**Saved entries:**
Content starts

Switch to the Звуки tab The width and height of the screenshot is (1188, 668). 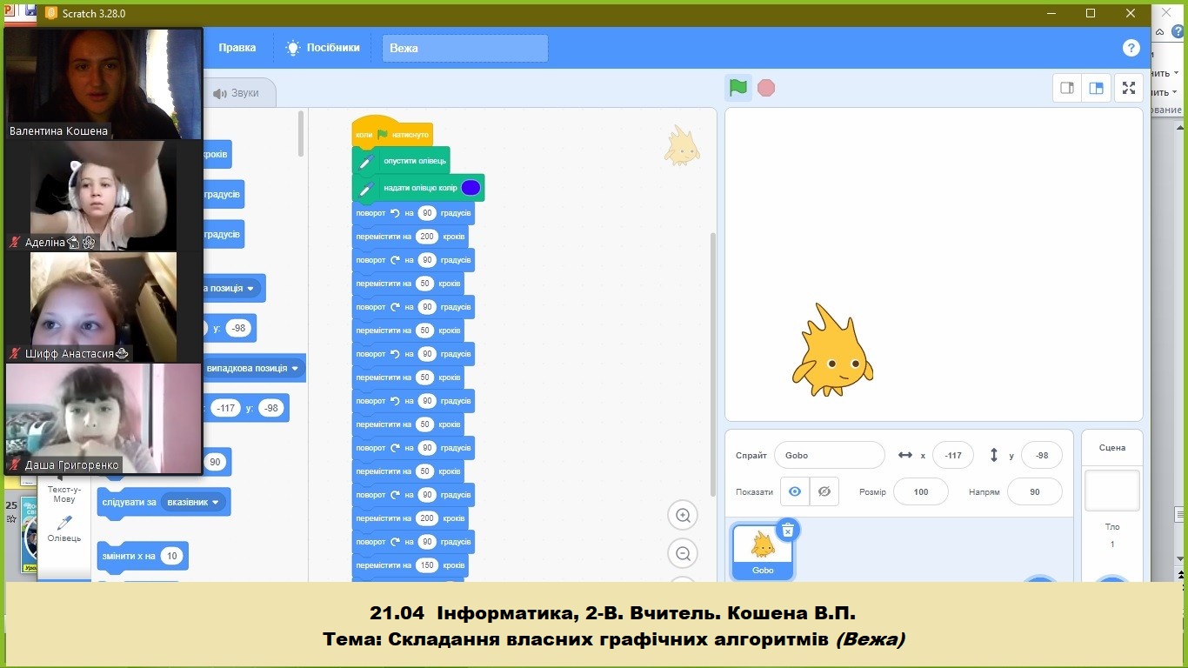pos(237,93)
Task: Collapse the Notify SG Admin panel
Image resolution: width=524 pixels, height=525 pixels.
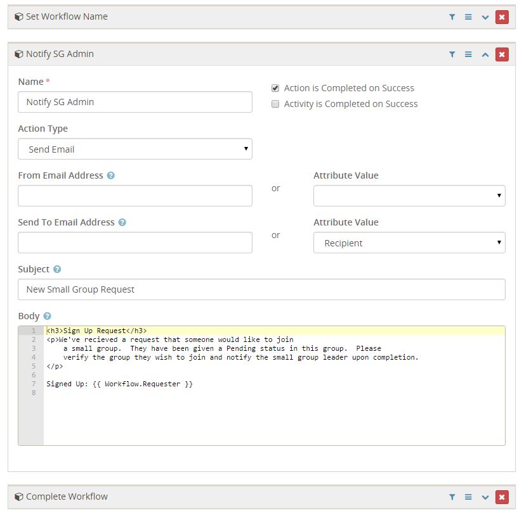Action: (x=485, y=54)
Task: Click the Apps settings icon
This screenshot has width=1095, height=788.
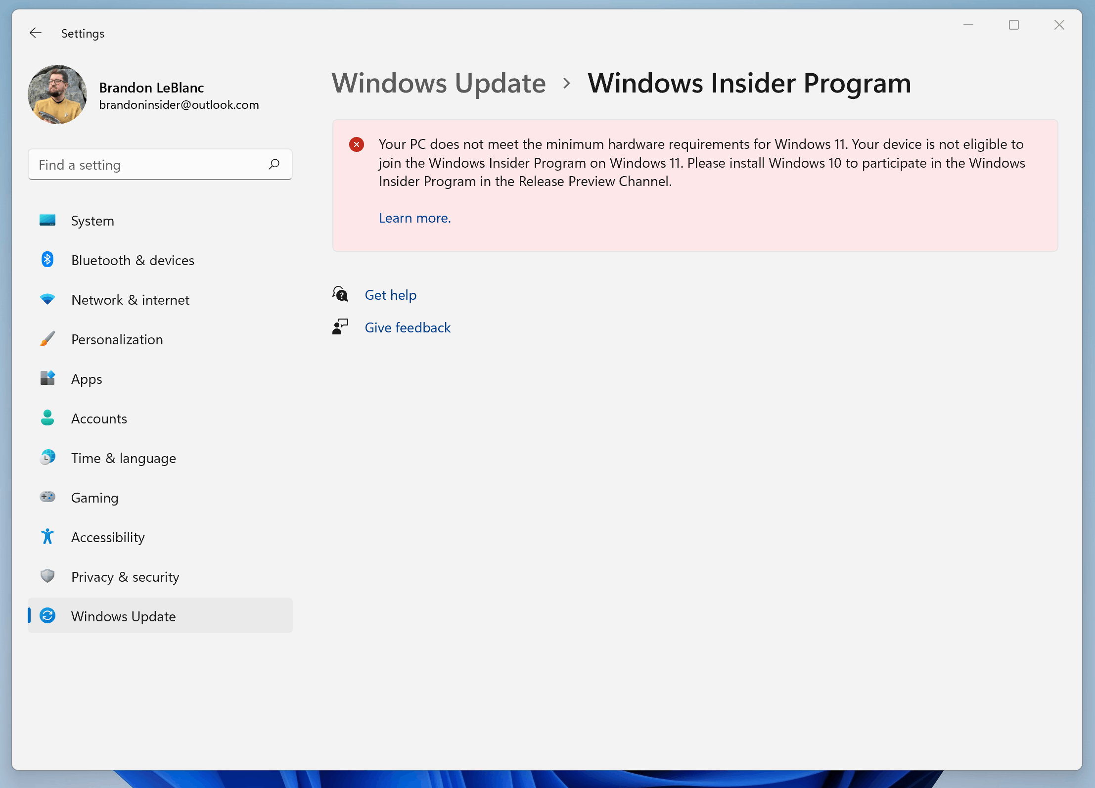Action: [47, 378]
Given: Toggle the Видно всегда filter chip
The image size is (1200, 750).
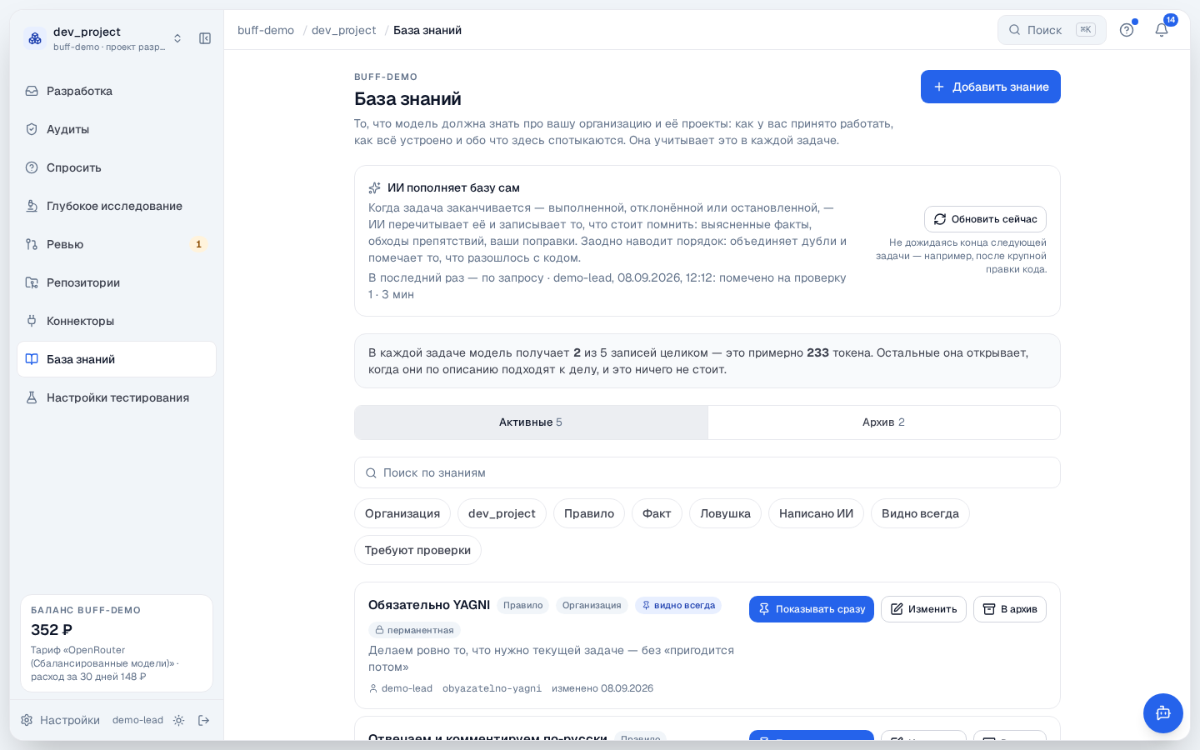Looking at the screenshot, I should click(920, 513).
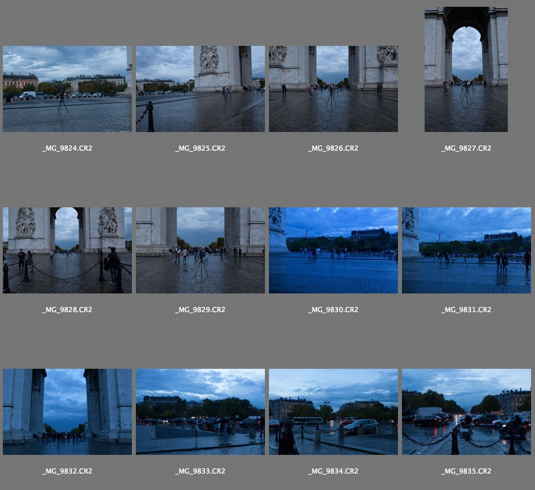The width and height of the screenshot is (535, 490).
Task: Select the _MG_9824.CR2 photo thumbnail
Action: point(67,89)
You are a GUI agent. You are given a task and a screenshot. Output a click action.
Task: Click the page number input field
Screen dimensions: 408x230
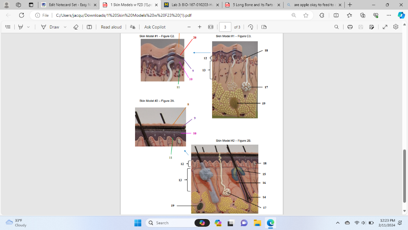point(225,27)

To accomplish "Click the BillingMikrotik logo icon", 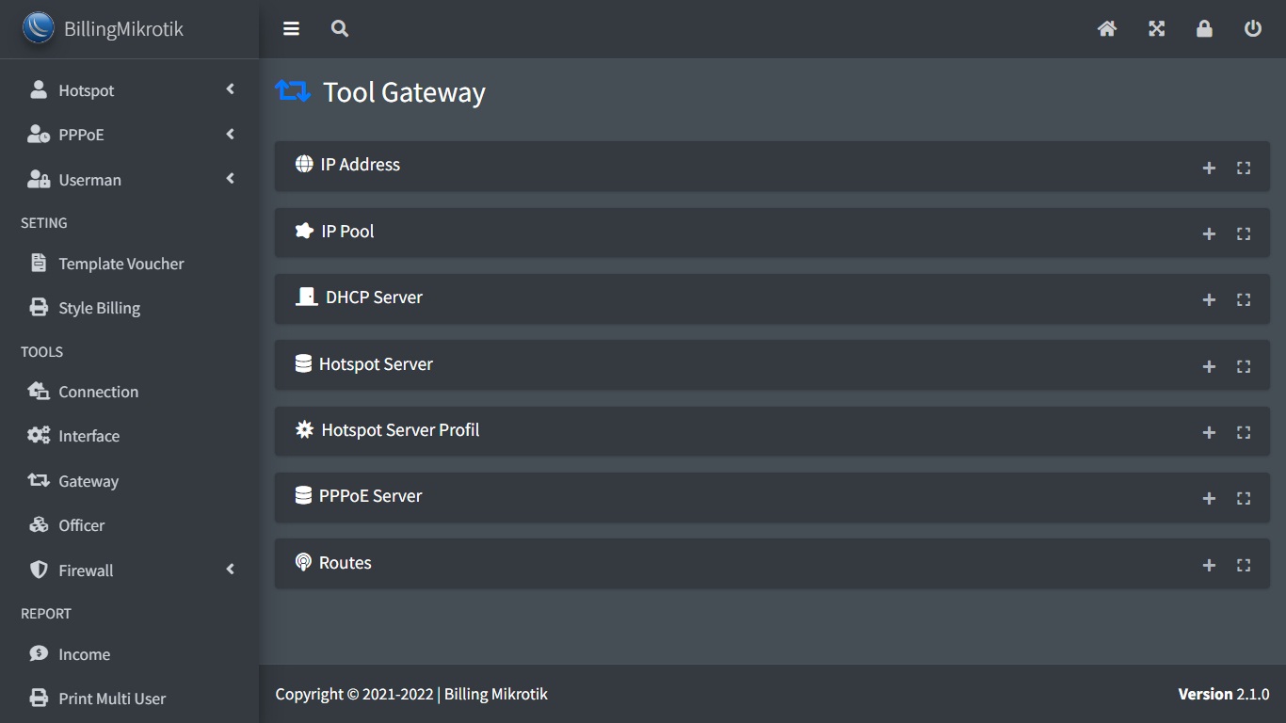I will click(39, 28).
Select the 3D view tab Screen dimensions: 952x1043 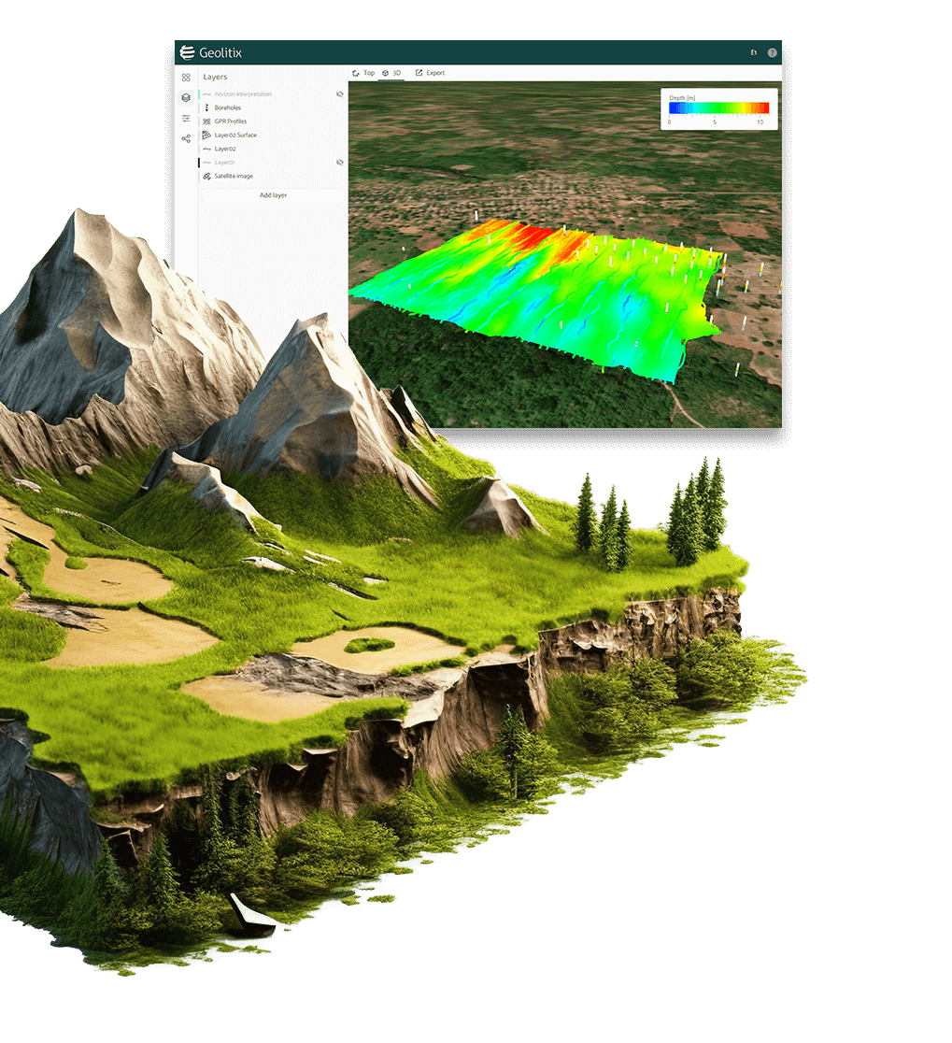(395, 73)
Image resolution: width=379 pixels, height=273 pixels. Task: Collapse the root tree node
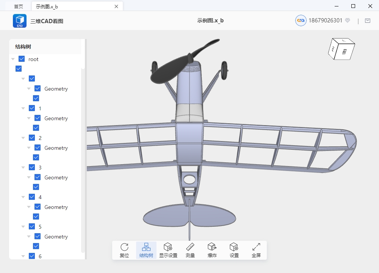[x=13, y=59]
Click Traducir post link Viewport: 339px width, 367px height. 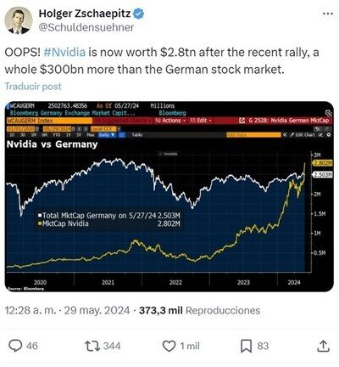[33, 87]
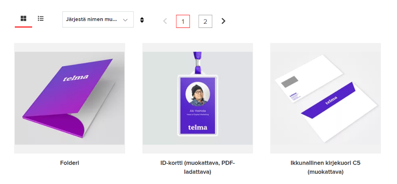Click the purple telma folder thumbnail
This screenshot has width=397, height=184.
69,98
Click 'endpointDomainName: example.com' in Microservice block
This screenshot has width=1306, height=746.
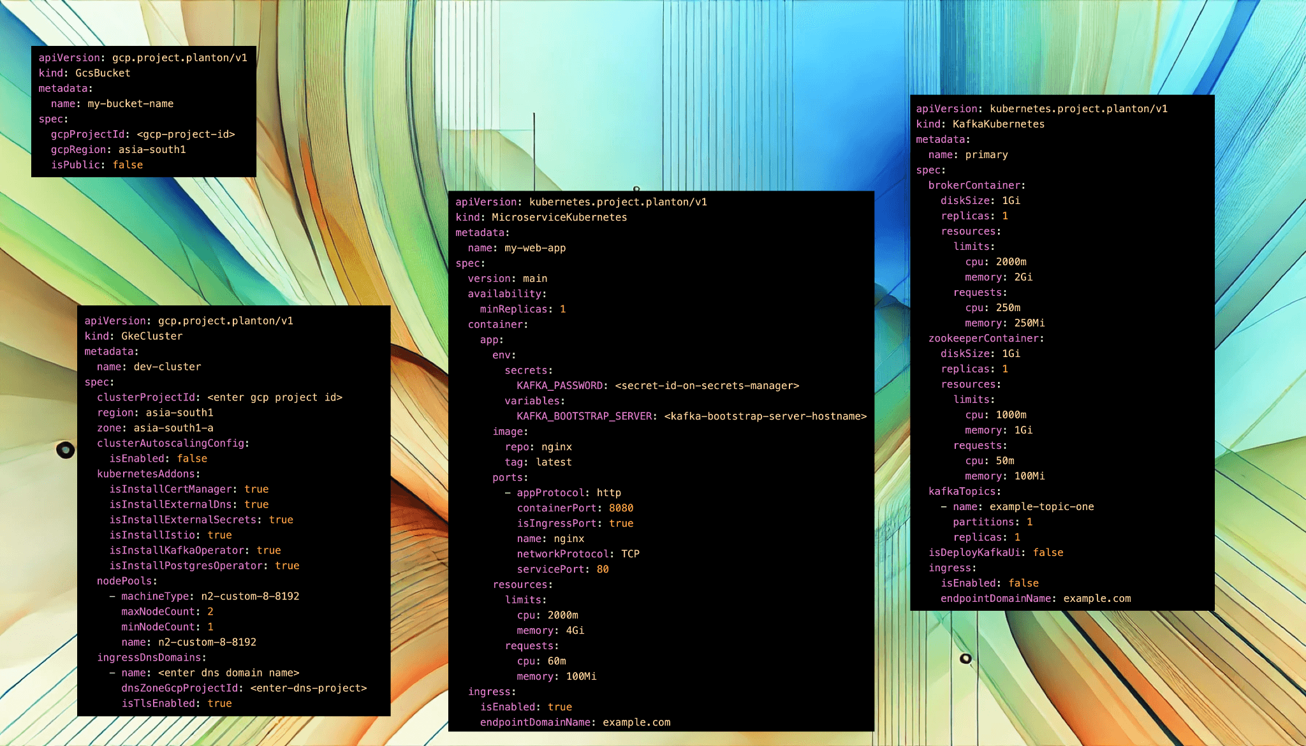pyautogui.click(x=575, y=722)
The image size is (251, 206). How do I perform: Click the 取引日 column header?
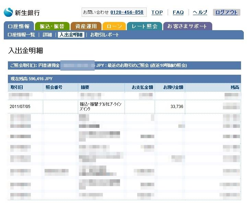16,87
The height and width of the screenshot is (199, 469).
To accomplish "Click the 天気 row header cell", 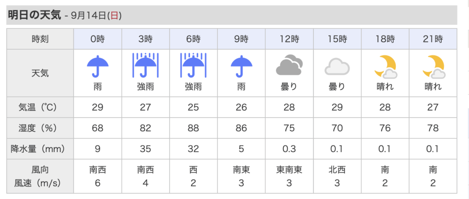I will tap(40, 73).
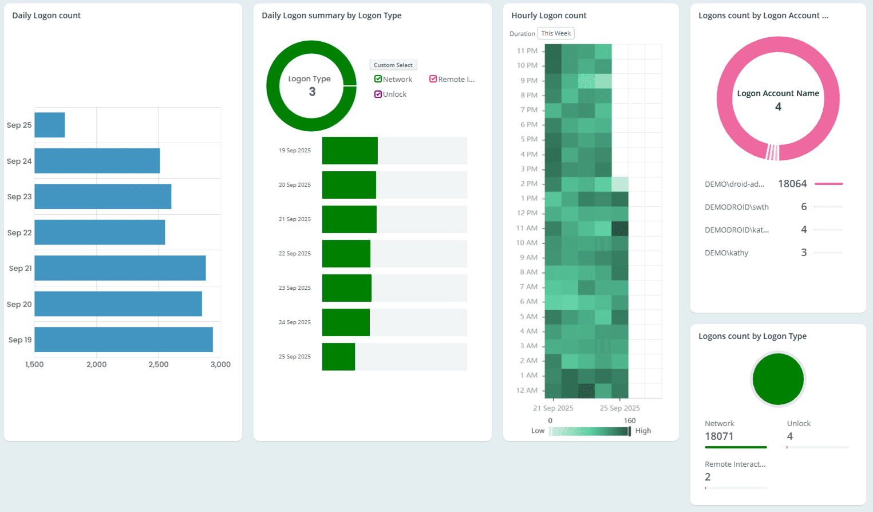Disable the Unlock logon type checkbox
The image size is (873, 512).
[378, 94]
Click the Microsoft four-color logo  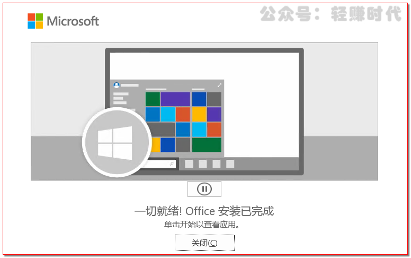[35, 21]
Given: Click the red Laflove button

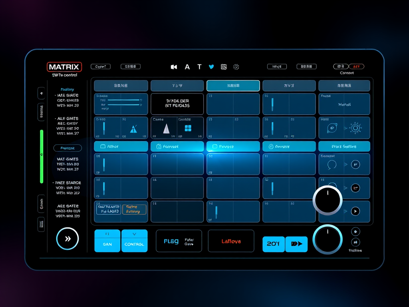Looking at the screenshot, I should (231, 241).
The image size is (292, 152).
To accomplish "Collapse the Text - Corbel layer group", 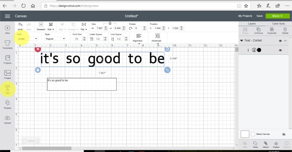I will point(242,41).
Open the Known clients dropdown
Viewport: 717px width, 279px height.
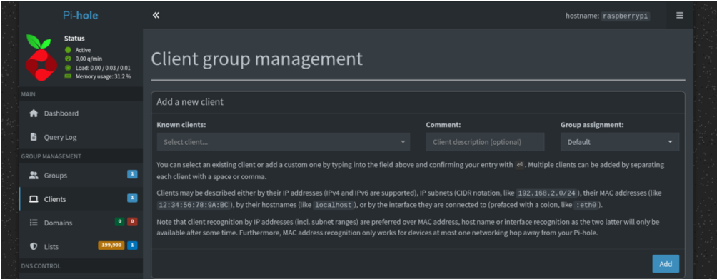pyautogui.click(x=283, y=142)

Content ends

**Assignment:**
Please output the lines of the records above from the one with "Open the Known clients dropdown" through the last, exactly as they appear and with both ends included; skip any pictures and add nothing.

**Response to this exercise:**
Open the Known clients dropdown
Viewport: 717px width, 279px height.
pyautogui.click(x=283, y=142)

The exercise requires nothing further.